• [TASK DETAILS] Line by line, retype the whole listing exactly.

• [EXERCISE MATERIAL]
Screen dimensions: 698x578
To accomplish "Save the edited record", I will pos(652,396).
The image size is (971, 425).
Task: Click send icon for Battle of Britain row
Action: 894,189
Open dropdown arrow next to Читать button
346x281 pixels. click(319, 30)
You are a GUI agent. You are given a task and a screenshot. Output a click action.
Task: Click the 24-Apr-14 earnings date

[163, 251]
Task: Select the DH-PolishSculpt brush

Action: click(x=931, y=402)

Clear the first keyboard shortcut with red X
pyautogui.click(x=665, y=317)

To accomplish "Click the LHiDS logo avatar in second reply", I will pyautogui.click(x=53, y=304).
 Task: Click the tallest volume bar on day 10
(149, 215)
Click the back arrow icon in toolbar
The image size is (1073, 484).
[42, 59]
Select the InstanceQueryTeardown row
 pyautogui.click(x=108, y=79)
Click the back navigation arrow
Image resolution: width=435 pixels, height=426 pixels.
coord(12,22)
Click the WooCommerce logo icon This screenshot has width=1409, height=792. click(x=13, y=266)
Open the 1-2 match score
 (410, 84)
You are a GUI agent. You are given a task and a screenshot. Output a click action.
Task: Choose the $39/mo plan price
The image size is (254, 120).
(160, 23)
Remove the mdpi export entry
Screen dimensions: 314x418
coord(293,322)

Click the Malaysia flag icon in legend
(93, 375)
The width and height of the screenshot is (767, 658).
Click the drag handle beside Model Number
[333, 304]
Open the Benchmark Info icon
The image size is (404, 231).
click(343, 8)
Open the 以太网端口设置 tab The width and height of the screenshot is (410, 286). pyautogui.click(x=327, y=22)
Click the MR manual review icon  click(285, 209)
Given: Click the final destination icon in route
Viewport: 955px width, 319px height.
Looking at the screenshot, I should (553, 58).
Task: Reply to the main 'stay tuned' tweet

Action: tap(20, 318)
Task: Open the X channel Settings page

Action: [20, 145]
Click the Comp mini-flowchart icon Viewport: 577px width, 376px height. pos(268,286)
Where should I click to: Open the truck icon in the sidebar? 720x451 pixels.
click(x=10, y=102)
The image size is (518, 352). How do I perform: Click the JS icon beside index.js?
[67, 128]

• [SOLUTION BELOW]
Screen dimensions: 698x578
To accomplish "Save the edited record", I will pos(652,396).
The image size is (971, 425).
Task: Click send icon for Battle of Britain row
Action: 894,189
Open dropdown arrow next to Читать button
346x281 pixels. click(319, 30)
You are a GUI agent. You are given a task and a screenshot. Output a click action.
Task: Click the 24-Apr-14 earnings date

[163, 251]
Task: Select the DH-PolishSculpt brush

Action: click(x=931, y=402)

Clear the first keyboard shortcut with red X
pyautogui.click(x=665, y=317)

To accomplish "Click the LHiDS logo avatar in second reply", I will pyautogui.click(x=53, y=304).
 Task: Click the tallest volume bar on day 10
(149, 215)
Click the back arrow icon in toolbar
The image size is (1073, 484).
[42, 59]
Select the InstanceQueryTeardown row
 pyautogui.click(x=108, y=79)
Click the back navigation arrow
Image resolution: width=435 pixels, height=426 pixels.
coord(12,22)
Click the WooCommerce logo icon This screenshot has width=1409, height=792. click(x=13, y=266)
Open the 1-2 match score
 (410, 84)
You are a GUI agent. You are given a task and a screenshot. Output a click action.
Task: Choose the $39/mo plan price
The image size is (254, 120).
(160, 23)
Remove the mdpi export entry
Screen dimensions: 314x418
coord(293,322)

Click the Malaysia flag icon in legend
(93, 375)
The width and height of the screenshot is (767, 658).
Click the drag handle beside Model Number
[333, 304]
Open the Benchmark Info icon
The image size is (404, 231).
click(343, 8)
Open the 以太网端口设置 tab The width and height of the screenshot is (410, 286). pyautogui.click(x=327, y=22)
Click the MR manual review icon  click(285, 209)
Given: Click the final destination icon in route
Viewport: 955px width, 319px height.
Looking at the screenshot, I should (553, 58).
Task: Reply to the main 'stay tuned' tweet

Action: tap(20, 318)
Task: Open the X channel Settings page

Action: [20, 145]
Click the Comp mini-flowchart icon Viewport: 577px width, 376px height. pos(268,286)
Where should I click to: Open the truck icon in the sidebar? 720x451 pixels.
click(x=10, y=102)
The image size is (518, 352). How do I perform: Click the JS icon beside index.js?
[67, 128]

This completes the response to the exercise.